#### [WHAT THE TASK REQUIRES]
Starting with the line containing "Open the edit icon under Tue, 7 Oct" and going on through the line containing "coord(571,149)", copy the records again with "edit icon" switched to "delete icon" and everything else unchanged. Leave the pictures out of your copy.

#### [DATASET EXTRACT]
::::

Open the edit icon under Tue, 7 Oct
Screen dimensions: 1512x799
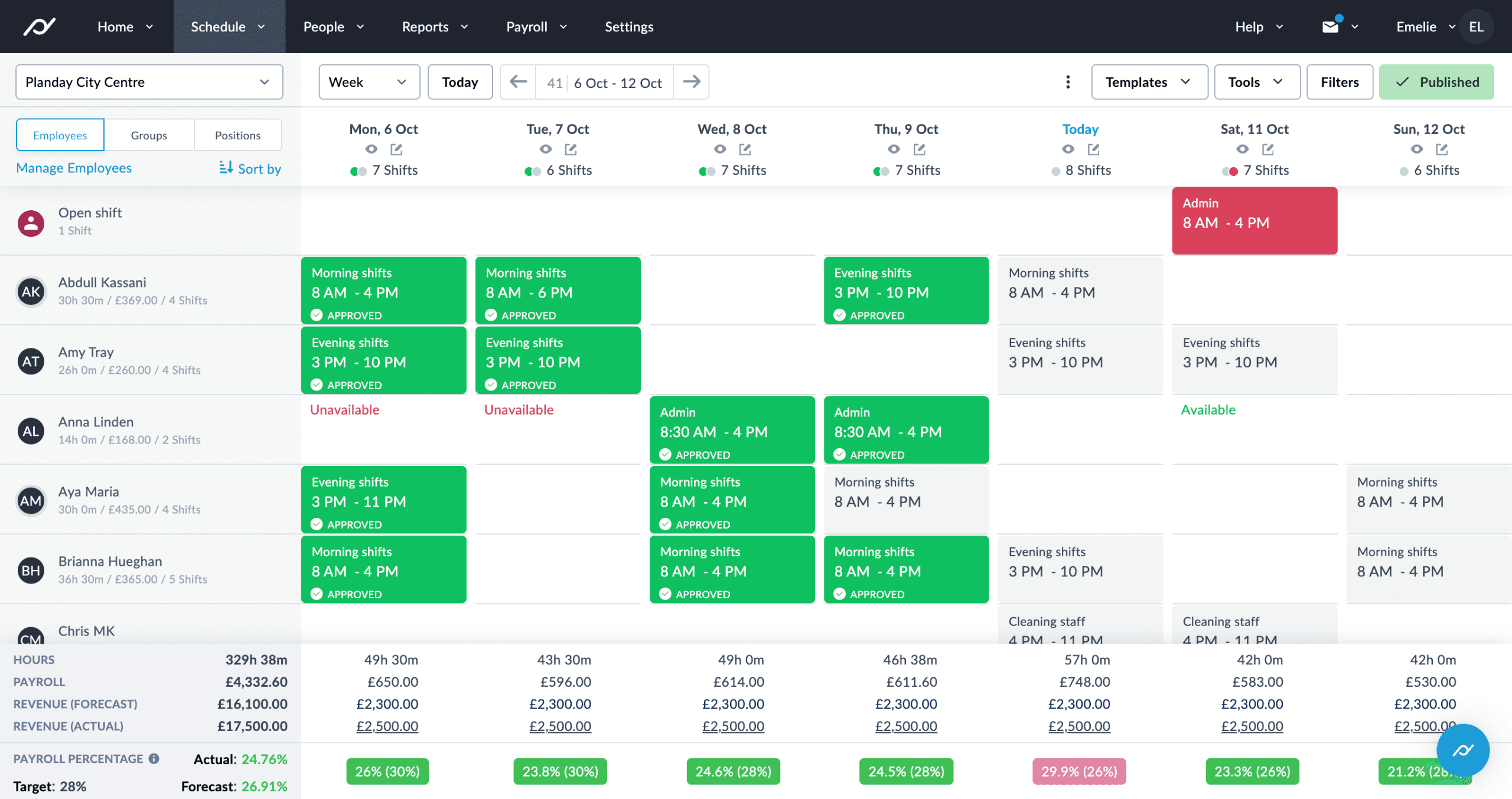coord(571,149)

::::

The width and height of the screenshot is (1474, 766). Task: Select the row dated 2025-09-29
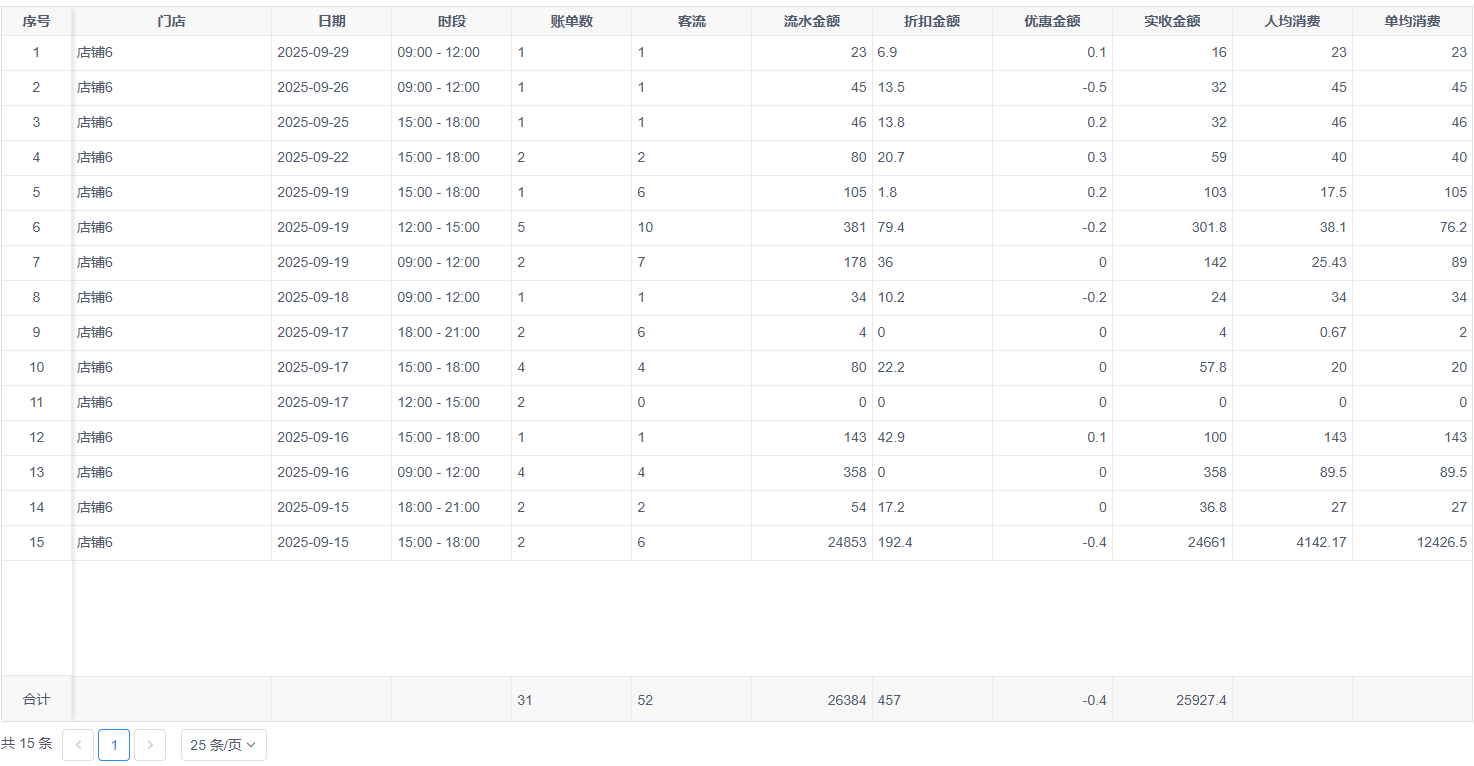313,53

::::

#### [OUTPUT FOR THIS EXERCISE]
Open the delete icon under Tue, 7 Oct
Screen dimensions: 1512x799
coord(571,149)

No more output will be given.